■ Task ■
Reproduce the data verbatim, beginning at the line that contains "Task: Click the [8570" and ending after the line that contains "pos(350,75)".
>> Start Source material
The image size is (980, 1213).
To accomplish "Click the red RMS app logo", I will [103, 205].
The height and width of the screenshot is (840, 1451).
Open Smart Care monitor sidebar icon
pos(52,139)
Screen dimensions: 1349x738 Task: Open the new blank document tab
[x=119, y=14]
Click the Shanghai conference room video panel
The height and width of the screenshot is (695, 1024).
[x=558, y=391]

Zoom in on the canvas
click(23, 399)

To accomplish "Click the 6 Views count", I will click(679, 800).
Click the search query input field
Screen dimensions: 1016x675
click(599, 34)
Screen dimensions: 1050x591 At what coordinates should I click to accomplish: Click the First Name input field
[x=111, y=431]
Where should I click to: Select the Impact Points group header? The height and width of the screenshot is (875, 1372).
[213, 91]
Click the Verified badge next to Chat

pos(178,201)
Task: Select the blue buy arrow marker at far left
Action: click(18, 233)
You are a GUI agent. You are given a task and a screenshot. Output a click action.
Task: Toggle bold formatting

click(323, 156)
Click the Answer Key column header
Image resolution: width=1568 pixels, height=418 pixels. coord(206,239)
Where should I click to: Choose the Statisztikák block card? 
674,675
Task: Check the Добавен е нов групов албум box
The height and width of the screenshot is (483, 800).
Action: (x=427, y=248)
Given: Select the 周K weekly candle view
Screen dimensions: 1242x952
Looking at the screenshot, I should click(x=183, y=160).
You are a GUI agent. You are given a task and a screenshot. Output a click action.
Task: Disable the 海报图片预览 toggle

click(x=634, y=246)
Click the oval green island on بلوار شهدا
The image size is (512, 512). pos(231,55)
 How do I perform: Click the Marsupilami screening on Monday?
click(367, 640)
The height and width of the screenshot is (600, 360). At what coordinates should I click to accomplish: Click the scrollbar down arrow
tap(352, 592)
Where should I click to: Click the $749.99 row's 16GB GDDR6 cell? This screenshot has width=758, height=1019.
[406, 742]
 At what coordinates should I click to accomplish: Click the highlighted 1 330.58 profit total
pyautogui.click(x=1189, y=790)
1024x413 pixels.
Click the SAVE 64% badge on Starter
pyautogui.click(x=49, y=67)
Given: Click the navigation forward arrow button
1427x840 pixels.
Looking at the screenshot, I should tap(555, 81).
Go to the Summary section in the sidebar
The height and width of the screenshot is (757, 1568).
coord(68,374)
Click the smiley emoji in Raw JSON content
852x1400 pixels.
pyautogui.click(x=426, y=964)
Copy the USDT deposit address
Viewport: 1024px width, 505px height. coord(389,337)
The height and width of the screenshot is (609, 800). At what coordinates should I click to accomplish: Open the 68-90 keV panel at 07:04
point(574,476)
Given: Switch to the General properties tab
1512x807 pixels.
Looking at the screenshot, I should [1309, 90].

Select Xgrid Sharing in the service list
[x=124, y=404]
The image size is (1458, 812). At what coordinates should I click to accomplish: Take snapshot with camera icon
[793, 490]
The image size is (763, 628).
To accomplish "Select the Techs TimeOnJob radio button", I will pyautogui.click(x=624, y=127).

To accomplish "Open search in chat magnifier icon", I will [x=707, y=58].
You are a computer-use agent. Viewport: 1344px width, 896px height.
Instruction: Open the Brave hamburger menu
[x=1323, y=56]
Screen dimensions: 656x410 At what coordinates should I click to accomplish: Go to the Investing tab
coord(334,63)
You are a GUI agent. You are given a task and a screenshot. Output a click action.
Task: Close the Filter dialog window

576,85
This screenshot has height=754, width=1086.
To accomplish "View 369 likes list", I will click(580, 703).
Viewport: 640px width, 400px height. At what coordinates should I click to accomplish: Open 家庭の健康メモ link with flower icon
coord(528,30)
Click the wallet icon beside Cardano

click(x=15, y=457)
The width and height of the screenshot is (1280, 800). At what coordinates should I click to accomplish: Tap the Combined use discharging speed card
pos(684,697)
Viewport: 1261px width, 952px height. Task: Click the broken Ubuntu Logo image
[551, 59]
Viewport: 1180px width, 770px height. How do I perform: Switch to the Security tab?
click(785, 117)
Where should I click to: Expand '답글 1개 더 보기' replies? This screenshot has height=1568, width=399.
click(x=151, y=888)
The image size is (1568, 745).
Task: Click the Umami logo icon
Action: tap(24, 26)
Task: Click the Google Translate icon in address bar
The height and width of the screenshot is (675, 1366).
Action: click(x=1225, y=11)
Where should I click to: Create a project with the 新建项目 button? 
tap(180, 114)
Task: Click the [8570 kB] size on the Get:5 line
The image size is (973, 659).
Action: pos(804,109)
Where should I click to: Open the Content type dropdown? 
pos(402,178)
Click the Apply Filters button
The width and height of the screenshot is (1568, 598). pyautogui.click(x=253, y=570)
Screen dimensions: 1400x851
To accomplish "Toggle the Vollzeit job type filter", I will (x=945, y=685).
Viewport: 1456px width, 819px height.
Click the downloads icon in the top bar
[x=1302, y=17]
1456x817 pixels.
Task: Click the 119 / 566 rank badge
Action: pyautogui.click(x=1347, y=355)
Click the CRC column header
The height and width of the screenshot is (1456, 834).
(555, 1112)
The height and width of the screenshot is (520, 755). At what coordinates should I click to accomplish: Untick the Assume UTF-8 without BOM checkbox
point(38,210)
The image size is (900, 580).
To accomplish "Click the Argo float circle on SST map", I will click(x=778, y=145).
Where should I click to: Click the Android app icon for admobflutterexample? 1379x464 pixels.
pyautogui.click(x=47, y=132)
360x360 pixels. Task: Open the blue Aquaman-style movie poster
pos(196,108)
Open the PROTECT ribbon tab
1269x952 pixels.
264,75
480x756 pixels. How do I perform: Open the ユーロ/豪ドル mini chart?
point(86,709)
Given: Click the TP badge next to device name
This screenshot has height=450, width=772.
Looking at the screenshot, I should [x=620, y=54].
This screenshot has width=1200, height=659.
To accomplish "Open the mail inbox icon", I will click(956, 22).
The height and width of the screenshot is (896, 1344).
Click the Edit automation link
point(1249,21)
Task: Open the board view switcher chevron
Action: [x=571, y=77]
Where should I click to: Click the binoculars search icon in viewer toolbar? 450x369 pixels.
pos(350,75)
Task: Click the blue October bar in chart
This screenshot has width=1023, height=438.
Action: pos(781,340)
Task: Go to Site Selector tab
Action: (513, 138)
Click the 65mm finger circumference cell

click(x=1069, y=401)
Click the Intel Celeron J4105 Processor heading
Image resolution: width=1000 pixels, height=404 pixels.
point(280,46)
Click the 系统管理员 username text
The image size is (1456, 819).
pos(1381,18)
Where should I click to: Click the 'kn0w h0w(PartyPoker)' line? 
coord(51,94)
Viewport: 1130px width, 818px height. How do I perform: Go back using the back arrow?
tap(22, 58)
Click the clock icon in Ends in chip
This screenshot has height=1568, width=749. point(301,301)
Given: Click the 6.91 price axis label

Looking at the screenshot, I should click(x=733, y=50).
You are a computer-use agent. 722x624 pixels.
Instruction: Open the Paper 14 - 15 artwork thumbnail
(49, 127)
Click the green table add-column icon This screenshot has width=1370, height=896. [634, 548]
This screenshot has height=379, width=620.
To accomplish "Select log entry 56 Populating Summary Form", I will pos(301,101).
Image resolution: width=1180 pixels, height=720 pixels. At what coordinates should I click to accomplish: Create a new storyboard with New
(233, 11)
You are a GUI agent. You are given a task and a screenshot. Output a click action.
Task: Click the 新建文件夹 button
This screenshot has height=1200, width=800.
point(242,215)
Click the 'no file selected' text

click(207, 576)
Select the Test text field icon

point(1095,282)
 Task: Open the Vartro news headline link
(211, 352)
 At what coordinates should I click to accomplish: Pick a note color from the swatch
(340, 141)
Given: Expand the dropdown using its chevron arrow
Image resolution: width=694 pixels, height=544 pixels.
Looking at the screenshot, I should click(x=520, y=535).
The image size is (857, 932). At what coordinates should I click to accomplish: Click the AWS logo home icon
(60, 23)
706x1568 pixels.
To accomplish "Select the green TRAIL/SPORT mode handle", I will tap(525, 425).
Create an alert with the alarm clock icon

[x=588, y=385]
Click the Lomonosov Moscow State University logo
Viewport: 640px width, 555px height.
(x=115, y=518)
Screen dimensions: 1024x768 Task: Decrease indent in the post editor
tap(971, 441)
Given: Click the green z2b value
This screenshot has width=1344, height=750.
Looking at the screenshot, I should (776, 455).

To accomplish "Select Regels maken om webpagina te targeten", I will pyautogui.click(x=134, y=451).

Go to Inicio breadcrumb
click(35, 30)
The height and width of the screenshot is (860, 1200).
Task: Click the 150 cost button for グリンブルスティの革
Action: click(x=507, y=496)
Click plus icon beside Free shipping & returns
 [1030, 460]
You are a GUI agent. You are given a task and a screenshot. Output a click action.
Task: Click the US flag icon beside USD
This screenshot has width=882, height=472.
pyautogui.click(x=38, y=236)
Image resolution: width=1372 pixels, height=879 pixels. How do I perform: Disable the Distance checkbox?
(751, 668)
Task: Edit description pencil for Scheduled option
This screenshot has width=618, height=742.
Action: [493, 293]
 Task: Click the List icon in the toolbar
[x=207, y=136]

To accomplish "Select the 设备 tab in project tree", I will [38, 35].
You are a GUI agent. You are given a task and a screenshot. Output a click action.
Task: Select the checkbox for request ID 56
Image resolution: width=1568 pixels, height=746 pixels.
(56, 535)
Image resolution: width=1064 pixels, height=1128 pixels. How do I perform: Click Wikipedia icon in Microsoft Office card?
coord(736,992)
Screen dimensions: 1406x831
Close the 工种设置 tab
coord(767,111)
>> End Source material
■ Full output ■
Task: Click the [8570 kB] size on the Get:5 line
The image size is (973, 659).
Action: pos(804,109)
Where should I click to: Open the Content type dropdown? 
pos(402,178)
Click the Apply Filters button
The width and height of the screenshot is (1568, 598). pyautogui.click(x=253, y=570)
Screen dimensions: 1400x851
To accomplish "Toggle the Vollzeit job type filter", I will (x=945, y=685).
Viewport: 1456px width, 819px height.
Click the downloads icon in the top bar
[x=1302, y=17]
1456x817 pixels.
Task: Click the 119 / 566 rank badge
Action: pyautogui.click(x=1347, y=355)
Click the CRC column header
The height and width of the screenshot is (1456, 834).
(555, 1112)
The height and width of the screenshot is (520, 755). At what coordinates should I click to accomplish: Untick the Assume UTF-8 without BOM checkbox
point(38,210)
The image size is (900, 580).
To accomplish "Click the Argo float circle on SST map", I will click(x=778, y=145).
Where should I click to: Click the Android app icon for admobflutterexample? 1379x464 pixels.
pyautogui.click(x=47, y=132)
360x360 pixels. Task: Open the blue Aquaman-style movie poster
pos(196,108)
Open the PROTECT ribbon tab
1269x952 pixels.
264,75
480x756 pixels. How do I perform: Open the ユーロ/豪ドル mini chart?
point(86,709)
Given: Click the TP badge next to device name
This screenshot has height=450, width=772.
Looking at the screenshot, I should [x=620, y=54].
This screenshot has width=1200, height=659.
To accomplish "Open the mail inbox icon", I will click(956, 22).
The height and width of the screenshot is (896, 1344).
Click the Edit automation link
point(1249,21)
Task: Open the board view switcher chevron
Action: [x=571, y=77]
Where should I click to: Click the binoculars search icon in viewer toolbar? 450x369 pixels.
pos(350,75)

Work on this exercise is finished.